##### DATA PROVIDED
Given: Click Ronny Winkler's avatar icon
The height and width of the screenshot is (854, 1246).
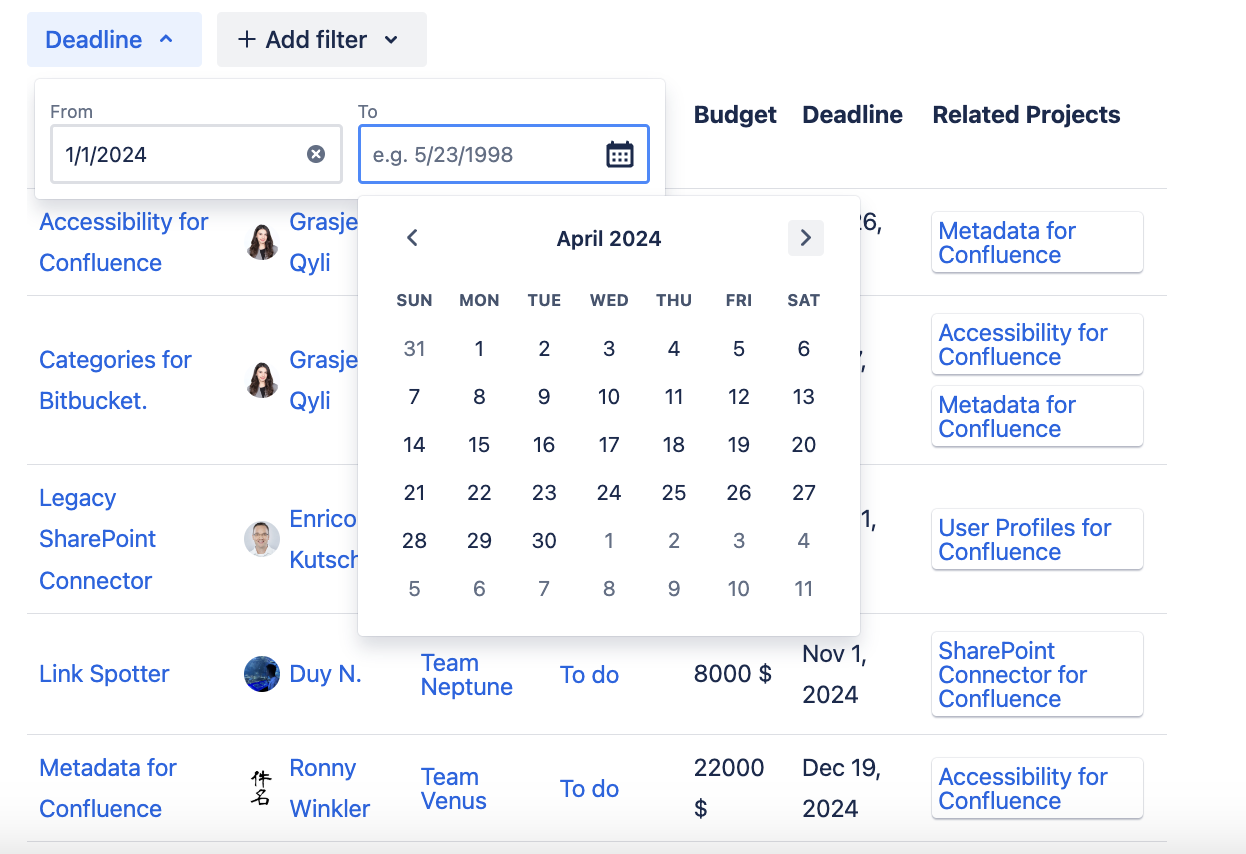Looking at the screenshot, I should 261,788.
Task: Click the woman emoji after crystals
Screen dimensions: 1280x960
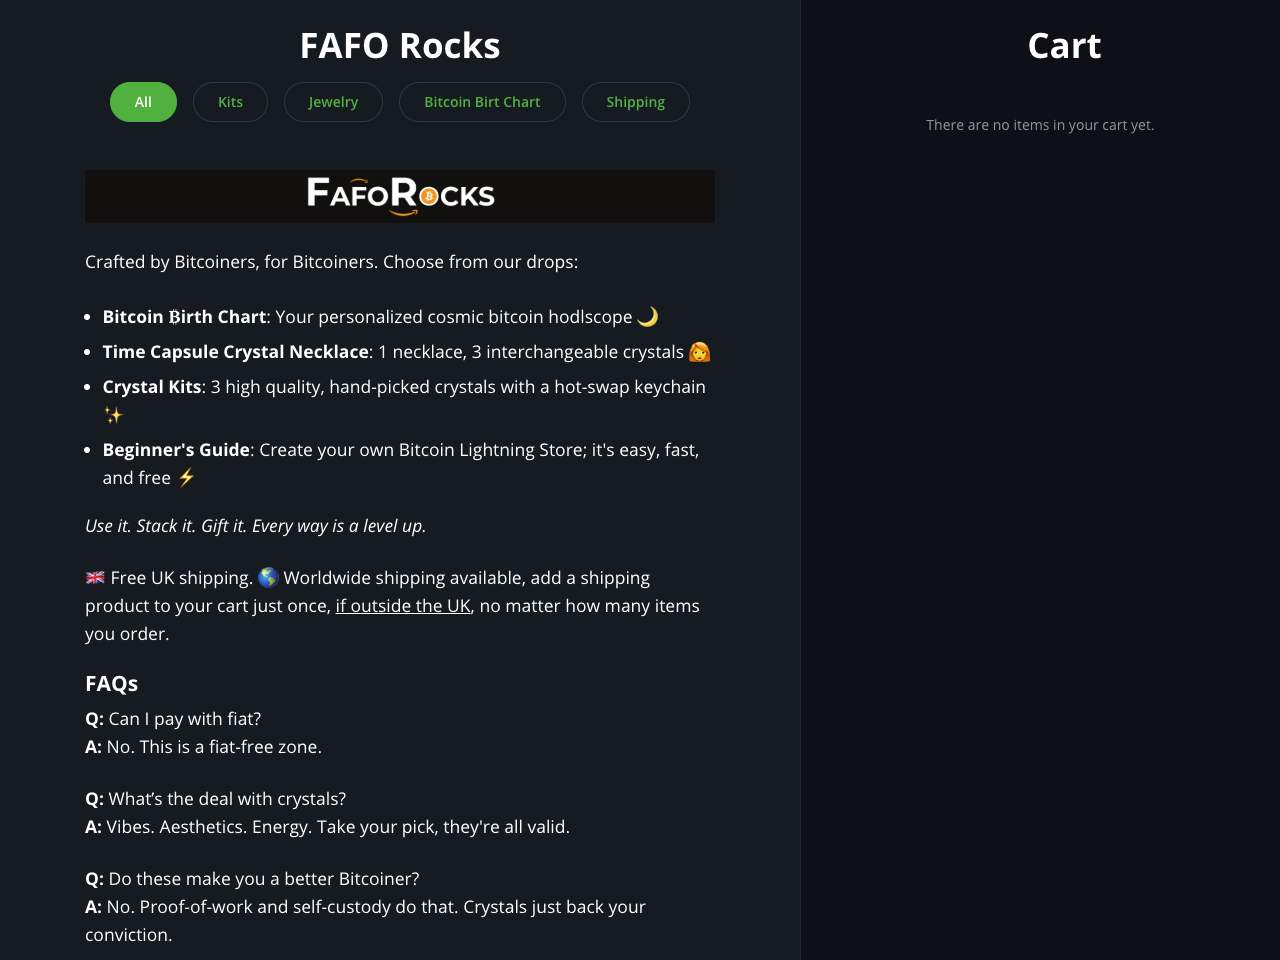Action: [x=699, y=352]
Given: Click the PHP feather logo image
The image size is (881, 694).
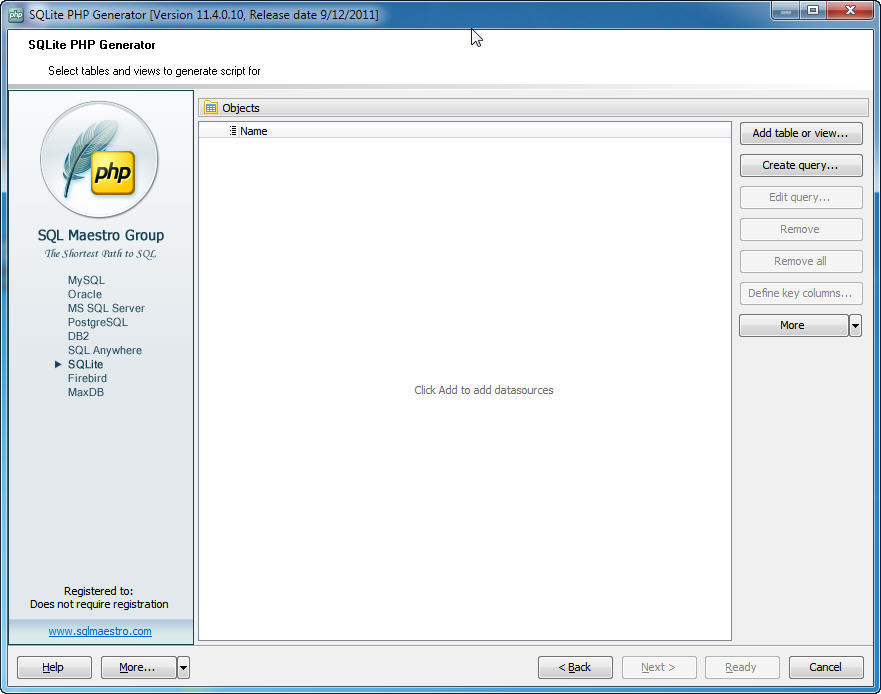Looking at the screenshot, I should [x=100, y=160].
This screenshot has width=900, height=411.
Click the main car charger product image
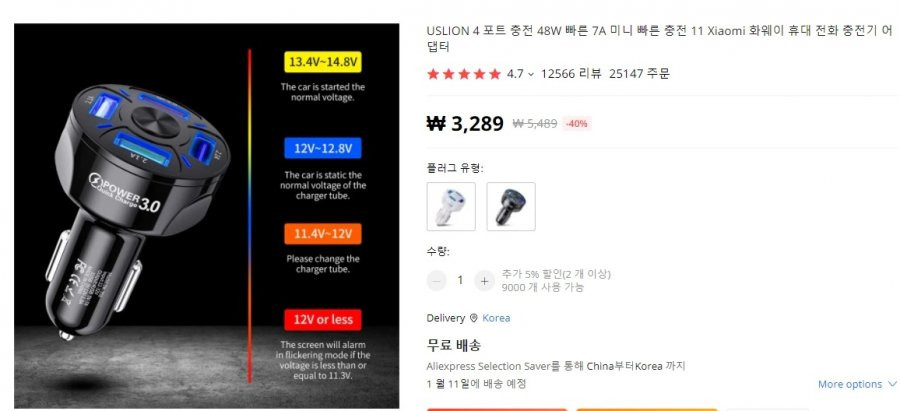coord(207,216)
##########
The copy must include every record exactly and none of the pictures.

Given: Click Ronny Winkler's avatar icon
The height and width of the screenshot is (854, 1246).
Looking at the screenshot, I should 261,788.
Task: Click the woman emoji after crystals
Screen dimensions: 1280x960
Action: [x=699, y=352]
Given: Click the PHP feather logo image
The image size is (881, 694).
Looking at the screenshot, I should [x=100, y=160].
This screenshot has width=900, height=411.
Click the main car charger product image
coord(207,216)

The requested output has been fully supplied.